KNBC noted that the number of employed Kenyans plunged to 17.8 million as of March from 18.1 million people as compared to last year in December. The Report states that the unemployment rate in Kenya stands at 13.7 per cent as of March this year while it stood 12.4 per cent in December 2019.


Mama T (not her real name) is among millions of Kenyans who have been affected by containment measures put in place to curb the spread of the virus, either by losing their source of income or having to work under tough guidelines put in place by the MOH.

As young mother and an event organizer, she has found it hard to explain to her children why they cannot go to school or socialize freely with their peers as before.

“Sometimes it gets difficult as they do not understand what is happening due to their age, this at times becomes hard on me as they often think I am punishing them,”

Her contract was put on hold as no event or public gatherings can take place due to the pandemic.
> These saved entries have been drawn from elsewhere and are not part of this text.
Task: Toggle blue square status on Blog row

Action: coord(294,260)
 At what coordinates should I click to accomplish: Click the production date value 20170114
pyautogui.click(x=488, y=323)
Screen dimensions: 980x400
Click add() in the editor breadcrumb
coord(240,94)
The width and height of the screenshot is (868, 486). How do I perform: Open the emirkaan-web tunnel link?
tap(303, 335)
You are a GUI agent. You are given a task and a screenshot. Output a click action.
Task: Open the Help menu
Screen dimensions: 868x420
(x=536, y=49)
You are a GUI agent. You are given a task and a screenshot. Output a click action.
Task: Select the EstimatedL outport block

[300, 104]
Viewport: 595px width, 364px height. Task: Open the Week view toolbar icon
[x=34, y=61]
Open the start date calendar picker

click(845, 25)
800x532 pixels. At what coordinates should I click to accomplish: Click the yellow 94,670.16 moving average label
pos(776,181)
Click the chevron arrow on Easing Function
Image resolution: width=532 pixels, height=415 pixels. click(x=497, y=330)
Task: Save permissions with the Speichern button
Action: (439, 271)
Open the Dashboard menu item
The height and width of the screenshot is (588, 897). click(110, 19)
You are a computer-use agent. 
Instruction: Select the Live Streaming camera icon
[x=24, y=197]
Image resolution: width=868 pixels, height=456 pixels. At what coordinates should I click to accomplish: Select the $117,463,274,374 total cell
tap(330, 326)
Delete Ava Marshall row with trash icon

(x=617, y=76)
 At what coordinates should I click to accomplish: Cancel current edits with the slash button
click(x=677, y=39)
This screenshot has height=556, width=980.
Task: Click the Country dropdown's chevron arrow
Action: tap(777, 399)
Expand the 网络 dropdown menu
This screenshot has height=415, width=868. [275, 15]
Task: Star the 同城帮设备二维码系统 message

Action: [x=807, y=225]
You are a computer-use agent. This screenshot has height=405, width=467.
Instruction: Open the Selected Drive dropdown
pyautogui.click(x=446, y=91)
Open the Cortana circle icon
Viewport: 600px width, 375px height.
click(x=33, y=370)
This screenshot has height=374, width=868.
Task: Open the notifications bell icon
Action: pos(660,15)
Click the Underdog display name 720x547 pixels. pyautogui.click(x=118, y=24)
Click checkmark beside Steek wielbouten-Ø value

This has brought other challenges along with it, as she has to find means of fending for her family expenditures that including rent and food.

“I often wake up in the middle of the night with worries about my next move as the pandemic does not exhibit any signs of easing up,” she says. She adds that she has been forced to sort for manual jobs to keep her family afloat.

Ms. Mary Wahome, a Counseling Psychologist and Programs Director at ‘The Reason to Hope,’ in Karen, Nairobi says that such kind of drastic life changes have an adverse effect on one’s mental status including their family members and if not addressed early can lead to depression among other issues.

“We have had cases of people indulging in substance abuse to deal with the uncertainty and stress brought about by the pandemic, this in turn leads to dependence and also domestic abuse,”

Sam Njoroge , a waiter at a local hotel in Kiambu, has found himself indulging in substance abuse due to challenges he is facing after the hotel he was working in was closed down as it has not yet met the standards required by the MOH to open.

“My day starts at 6am where I go to a local pub, here I can get a drink for as little as Sh30, It makes me suppress the frustration I feel.” he says.

Sam is among the many who have found themselves in the same predicament and resulted to substance abuse finding ways to beat strict measures put in place by the government on the sale of alcohol so as to cope.

Mary says, situations like Sam’s are dangerous and if not addressed early can lead to serious complications, including addiction and dependency, violent behavior and also early death due to health complications.

She has, however, lauded the government for encouraging mental wellness and also launching the Psychological First Aid (PFA) guide in the wake of the virus putting emphasis on the three action principal of look, listen and link. “When we follow this it will be easy to identify an individual in distress and also offer assistance”.

Mary has urged anyone feeling the weight of the virus taking a toll on them not to hesitate but look for someone to talk to.

“You should not only seek help from a specialist but also talk to a friend, let them know what you are undergoing and how you feel, this will help ease their emotional stress and also find ways of dealing with the situation they are facing,” She added

Mary continued to stress on the need to perform frequent body exercises as a form of stress relief, reading and also taking advantage of this unfortunate COVID-19 period to engage in hobbies and talent development.

“Let people take this as an opportunity to kip fit, get in touch with one’s inner self and  also engage in   reading that would  help expand their knowledge.